John Reed, a white American delegate at the Second Congress deprecated nationalist or separatist sentiments among African Americans in his speech before the committee. He minimized the influence of the Garvey movement, and argued that most blacks at the time 'consider themselves first of all Americans’. The policy of 'Negro self-determination in the black belt', emerged out of the Sixth Comintern Congress in 1928.


The 'self-determination in the black belt' thesis was linked in the same resolutions to a call for a black nation, or 'native republic', in South Africa. As in the CPUSA the South African CP endorsed the idea that black liberation had to be framed in terms of state independence and self-determination was vehemently opposed by a majority of the communist leadership. However the new thesis seemed validated by the depth and intensity of white racism in South Africa in the early years of the Depression. A period of sharply escalated oppression of blacks began in 1929, following the re-election of the now more electorally-secure Nationalist Party. The Afrikaner general, J. B. M. Hertzog, won the election on the Nationalists' platform of a 'Black Menace' and after the election his government vigorously pursued a policy of replacing Africans in certain jobs with unemployed. [75]


The demands of native (black) South Africans was dropped in 1948 at the same time that the Stalinists supported the creation of Israel.

* PROBLEMS AND TASKS:
1: In the passage on Comintern policy toward black self-determination, how would you translate "A period of sharply escalated oppression of blacks began in 1929, following the re-election of the now more electorally-secure Nationalist Party." into Spanish?
2: Can you reproduce the records verbatim, beginning at the line that contains "Find the location" and stopping after the final line of the records?

* GIVEN ENTRIES:
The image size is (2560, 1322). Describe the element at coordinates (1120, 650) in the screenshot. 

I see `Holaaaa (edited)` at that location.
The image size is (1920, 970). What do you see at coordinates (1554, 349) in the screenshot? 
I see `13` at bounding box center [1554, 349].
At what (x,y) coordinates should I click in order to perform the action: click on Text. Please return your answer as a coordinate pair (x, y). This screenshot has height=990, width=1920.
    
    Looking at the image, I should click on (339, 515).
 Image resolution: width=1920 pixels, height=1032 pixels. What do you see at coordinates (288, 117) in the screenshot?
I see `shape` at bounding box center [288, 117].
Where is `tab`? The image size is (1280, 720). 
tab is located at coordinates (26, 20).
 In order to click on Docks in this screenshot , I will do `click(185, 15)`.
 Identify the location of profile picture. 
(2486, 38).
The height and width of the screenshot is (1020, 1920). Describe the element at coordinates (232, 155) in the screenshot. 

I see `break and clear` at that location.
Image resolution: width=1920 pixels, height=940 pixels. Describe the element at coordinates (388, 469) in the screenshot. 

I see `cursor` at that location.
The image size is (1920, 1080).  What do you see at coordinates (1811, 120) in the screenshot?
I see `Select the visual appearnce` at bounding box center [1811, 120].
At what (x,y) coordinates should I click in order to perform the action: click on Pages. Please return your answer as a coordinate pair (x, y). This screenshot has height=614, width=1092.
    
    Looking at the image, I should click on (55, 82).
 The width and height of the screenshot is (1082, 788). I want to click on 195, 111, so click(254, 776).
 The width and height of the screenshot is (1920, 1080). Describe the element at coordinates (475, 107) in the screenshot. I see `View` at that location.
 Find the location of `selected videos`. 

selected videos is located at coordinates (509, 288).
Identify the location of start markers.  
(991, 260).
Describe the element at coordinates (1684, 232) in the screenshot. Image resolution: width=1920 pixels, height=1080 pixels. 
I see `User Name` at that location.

* EXERCISE ANSWERS:
1: Un período de opresión drásticamente intensificada contra los negros comenzó en 1929, tras la reelección del Partido Nacionalista, ahora más seguro electoralmente.

2:
 Find the location of `selected videos`. 

selected videos is located at coordinates (509, 288).
Identify the location of start markers.  
(991, 260).
Describe the element at coordinates (1684, 232) in the screenshot. Image resolution: width=1920 pixels, height=1080 pixels. 
I see `User Name` at that location.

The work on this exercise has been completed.